A computer does it. Most of the jets in the Alaska Airlines fleet are Boeing 737NGs. The over-wing exit doors in these planes are equipped with electronic locks that engage only when the plane is in flight. If the plane slows to a near stop or loses altitude, the door will unlock. Also, since the locks require electricity to hold the door closed, a loss of aircraft power will return them to the unlocked position. Flight attendants sometimes complain about the locks’ tendency to disarm based on any minor malfunction, because, if a warning light indicates a lock failure, an attendant has to guard the door. The good news is that a malfunctioning emergency door lock has never prevented escape in a true emergency.

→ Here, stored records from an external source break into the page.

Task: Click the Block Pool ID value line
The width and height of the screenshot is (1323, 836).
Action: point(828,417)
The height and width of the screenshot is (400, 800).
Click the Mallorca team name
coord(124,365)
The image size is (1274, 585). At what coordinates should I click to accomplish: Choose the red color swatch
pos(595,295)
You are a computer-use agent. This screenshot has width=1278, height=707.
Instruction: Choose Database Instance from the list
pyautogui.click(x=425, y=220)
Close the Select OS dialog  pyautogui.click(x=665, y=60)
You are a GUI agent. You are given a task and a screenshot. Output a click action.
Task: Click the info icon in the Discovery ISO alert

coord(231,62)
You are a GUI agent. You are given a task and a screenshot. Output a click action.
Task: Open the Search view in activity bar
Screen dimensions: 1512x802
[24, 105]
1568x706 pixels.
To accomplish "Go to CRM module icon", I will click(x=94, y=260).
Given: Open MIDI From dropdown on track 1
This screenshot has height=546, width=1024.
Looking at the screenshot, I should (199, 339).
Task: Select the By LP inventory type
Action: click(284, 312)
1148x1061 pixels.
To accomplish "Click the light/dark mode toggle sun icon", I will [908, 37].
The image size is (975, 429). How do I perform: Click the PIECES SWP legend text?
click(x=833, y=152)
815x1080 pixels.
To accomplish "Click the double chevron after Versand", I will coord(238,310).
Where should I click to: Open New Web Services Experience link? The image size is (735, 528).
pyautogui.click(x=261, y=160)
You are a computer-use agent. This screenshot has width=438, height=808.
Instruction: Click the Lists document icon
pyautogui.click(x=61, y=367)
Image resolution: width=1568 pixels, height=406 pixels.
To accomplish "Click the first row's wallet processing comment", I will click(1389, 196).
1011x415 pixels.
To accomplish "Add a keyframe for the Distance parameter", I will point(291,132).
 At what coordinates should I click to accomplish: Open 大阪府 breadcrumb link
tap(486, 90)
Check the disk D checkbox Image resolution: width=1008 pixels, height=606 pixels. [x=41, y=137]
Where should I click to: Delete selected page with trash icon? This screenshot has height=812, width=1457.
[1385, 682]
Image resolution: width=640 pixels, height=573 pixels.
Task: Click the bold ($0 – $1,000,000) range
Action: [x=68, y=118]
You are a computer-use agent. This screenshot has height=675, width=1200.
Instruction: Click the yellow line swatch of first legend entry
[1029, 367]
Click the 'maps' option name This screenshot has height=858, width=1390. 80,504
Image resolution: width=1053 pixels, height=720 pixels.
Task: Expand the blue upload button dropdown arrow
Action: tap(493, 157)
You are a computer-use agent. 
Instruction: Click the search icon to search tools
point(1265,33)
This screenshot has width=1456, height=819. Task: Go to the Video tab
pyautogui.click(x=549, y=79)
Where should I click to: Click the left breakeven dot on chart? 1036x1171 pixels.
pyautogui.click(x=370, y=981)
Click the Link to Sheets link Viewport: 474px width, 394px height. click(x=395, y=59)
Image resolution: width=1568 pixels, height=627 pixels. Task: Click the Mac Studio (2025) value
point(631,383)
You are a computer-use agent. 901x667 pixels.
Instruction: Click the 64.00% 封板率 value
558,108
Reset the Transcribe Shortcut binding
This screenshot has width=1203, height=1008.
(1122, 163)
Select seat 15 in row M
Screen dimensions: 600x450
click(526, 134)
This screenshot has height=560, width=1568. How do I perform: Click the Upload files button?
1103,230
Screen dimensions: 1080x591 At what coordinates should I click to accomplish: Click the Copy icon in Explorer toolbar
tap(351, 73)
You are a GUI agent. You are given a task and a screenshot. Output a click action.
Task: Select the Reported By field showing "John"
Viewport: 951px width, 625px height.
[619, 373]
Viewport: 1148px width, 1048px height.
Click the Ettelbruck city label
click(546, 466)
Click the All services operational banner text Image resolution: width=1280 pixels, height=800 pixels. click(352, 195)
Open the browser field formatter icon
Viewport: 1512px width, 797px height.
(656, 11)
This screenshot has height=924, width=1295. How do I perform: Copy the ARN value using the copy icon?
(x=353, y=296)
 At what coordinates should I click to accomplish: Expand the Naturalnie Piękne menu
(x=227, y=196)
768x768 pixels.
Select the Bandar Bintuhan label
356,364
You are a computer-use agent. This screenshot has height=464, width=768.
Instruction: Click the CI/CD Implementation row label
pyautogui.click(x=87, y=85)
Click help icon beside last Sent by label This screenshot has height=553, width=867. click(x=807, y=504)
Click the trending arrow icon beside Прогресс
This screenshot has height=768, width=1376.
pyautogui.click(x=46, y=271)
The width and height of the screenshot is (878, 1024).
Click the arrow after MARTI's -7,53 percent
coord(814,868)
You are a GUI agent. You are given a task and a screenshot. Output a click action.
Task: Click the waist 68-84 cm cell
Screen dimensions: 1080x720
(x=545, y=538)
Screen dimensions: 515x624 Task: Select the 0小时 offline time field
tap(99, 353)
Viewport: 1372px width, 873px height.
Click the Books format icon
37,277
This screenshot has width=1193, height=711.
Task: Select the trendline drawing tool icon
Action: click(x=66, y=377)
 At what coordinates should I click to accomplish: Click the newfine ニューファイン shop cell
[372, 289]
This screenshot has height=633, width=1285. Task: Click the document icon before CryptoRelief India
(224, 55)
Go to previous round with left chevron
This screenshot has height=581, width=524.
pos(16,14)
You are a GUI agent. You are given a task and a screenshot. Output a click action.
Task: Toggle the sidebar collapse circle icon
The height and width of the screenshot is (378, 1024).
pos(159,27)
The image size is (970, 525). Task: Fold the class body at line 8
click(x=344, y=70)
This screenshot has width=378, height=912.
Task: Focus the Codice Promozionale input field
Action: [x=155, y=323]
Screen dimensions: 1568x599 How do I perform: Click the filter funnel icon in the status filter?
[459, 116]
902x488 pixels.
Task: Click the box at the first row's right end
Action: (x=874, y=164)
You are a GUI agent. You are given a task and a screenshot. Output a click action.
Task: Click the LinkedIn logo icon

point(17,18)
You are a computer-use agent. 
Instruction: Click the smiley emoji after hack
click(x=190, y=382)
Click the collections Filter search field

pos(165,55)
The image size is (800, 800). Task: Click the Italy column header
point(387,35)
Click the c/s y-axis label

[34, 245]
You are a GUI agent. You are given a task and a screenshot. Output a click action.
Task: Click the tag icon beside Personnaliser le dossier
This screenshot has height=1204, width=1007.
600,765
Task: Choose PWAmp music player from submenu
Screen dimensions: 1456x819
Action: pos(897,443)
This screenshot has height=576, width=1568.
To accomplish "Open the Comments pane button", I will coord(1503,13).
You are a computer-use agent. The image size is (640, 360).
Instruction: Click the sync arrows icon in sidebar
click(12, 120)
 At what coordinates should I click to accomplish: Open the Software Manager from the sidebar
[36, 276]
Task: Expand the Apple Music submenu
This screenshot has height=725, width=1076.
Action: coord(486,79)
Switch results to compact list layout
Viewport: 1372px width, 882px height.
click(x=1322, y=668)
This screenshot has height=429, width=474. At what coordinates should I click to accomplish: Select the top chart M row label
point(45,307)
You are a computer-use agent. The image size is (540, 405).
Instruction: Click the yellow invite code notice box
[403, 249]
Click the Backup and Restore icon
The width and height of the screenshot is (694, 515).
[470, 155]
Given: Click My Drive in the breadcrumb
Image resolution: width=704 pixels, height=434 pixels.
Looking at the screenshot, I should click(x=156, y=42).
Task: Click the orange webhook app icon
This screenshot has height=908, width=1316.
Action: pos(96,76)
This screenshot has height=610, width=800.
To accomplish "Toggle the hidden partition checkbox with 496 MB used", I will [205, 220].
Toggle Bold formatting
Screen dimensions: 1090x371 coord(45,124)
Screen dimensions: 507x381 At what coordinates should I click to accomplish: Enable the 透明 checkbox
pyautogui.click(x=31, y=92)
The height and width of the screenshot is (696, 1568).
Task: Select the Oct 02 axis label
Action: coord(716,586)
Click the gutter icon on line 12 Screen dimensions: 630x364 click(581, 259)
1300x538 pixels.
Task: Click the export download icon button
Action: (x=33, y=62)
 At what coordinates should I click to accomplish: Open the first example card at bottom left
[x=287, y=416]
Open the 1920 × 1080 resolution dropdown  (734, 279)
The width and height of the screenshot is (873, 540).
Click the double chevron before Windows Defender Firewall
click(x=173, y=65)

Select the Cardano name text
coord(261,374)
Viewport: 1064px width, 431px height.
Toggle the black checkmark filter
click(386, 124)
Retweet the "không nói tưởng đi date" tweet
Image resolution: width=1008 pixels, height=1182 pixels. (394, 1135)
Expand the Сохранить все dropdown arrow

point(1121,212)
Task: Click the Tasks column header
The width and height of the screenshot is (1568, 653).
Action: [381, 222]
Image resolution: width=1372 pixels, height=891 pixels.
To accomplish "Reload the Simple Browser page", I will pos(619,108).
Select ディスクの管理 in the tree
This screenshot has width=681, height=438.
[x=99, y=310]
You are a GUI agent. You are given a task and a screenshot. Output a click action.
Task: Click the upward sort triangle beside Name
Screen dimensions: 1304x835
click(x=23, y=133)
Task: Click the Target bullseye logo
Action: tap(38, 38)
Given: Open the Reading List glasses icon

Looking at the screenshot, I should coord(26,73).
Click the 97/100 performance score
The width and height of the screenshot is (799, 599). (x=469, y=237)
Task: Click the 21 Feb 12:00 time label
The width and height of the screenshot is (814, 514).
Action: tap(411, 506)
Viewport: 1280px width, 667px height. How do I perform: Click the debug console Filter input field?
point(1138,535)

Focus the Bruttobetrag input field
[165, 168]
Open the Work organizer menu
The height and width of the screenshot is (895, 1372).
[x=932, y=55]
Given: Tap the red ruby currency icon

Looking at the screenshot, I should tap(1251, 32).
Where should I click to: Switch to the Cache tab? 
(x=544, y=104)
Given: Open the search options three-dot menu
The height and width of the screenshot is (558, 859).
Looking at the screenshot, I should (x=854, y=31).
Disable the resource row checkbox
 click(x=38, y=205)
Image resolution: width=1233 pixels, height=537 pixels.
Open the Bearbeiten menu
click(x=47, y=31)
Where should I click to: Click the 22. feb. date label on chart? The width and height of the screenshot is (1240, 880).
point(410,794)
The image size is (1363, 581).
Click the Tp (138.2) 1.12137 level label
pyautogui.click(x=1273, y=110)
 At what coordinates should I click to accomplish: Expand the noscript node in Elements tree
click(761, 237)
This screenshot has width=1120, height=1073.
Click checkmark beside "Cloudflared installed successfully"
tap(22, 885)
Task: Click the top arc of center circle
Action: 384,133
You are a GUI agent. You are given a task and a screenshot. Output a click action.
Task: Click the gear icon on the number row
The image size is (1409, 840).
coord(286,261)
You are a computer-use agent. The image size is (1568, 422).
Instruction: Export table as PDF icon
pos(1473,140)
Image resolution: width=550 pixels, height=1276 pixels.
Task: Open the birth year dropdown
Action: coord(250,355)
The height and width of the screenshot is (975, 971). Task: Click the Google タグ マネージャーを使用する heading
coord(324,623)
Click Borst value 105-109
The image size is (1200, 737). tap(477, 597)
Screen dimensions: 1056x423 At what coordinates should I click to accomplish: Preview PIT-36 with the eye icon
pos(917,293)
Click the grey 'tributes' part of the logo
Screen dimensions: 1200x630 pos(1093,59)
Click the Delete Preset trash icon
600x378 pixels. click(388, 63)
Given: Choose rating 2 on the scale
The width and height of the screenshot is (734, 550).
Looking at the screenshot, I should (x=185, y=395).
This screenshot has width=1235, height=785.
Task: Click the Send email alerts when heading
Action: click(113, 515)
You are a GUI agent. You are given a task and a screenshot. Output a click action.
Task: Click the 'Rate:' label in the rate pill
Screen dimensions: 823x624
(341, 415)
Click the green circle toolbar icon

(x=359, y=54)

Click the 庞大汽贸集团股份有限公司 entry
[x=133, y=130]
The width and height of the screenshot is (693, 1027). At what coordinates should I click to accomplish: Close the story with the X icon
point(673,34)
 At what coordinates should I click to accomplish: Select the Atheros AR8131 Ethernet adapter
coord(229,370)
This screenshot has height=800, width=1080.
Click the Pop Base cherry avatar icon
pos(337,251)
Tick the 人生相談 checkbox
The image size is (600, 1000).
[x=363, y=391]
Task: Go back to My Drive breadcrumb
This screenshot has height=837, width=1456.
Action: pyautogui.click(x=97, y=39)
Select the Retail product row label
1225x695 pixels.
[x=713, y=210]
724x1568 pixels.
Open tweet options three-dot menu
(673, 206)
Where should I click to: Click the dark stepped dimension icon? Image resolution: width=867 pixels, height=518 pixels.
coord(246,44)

Older Boeing 727 planes, most of which have gone out of commercial service, have a lower-tech lock with a colorful history on the rear stairway. On the day before Thanksgiving 1971, a man using the pseudonym Dan Cooper hijacked a plane, ransomed the passengers in Seattle for $200,000, and ordered the pilot to fly him to Mexico City. As the plane flew over Oregon, however, “Cooper” released the plane’s aft stairs and parachuted out of the aircraft. No one has heard from the hijacker since, but his crime led to a series of copycats over the next year. The strategy became so popular that it got its own name: para-jacking. In response, Boeing equipped the aft stairs on 727 planes with a spring-loaded lock on the outside of the craft. When the plane gains speed, the air movement forces a latch beneath the stair door, preventing the stairs from popping open. This so-called Cooper vane mechanism carries the name of the hijacker who inspired it.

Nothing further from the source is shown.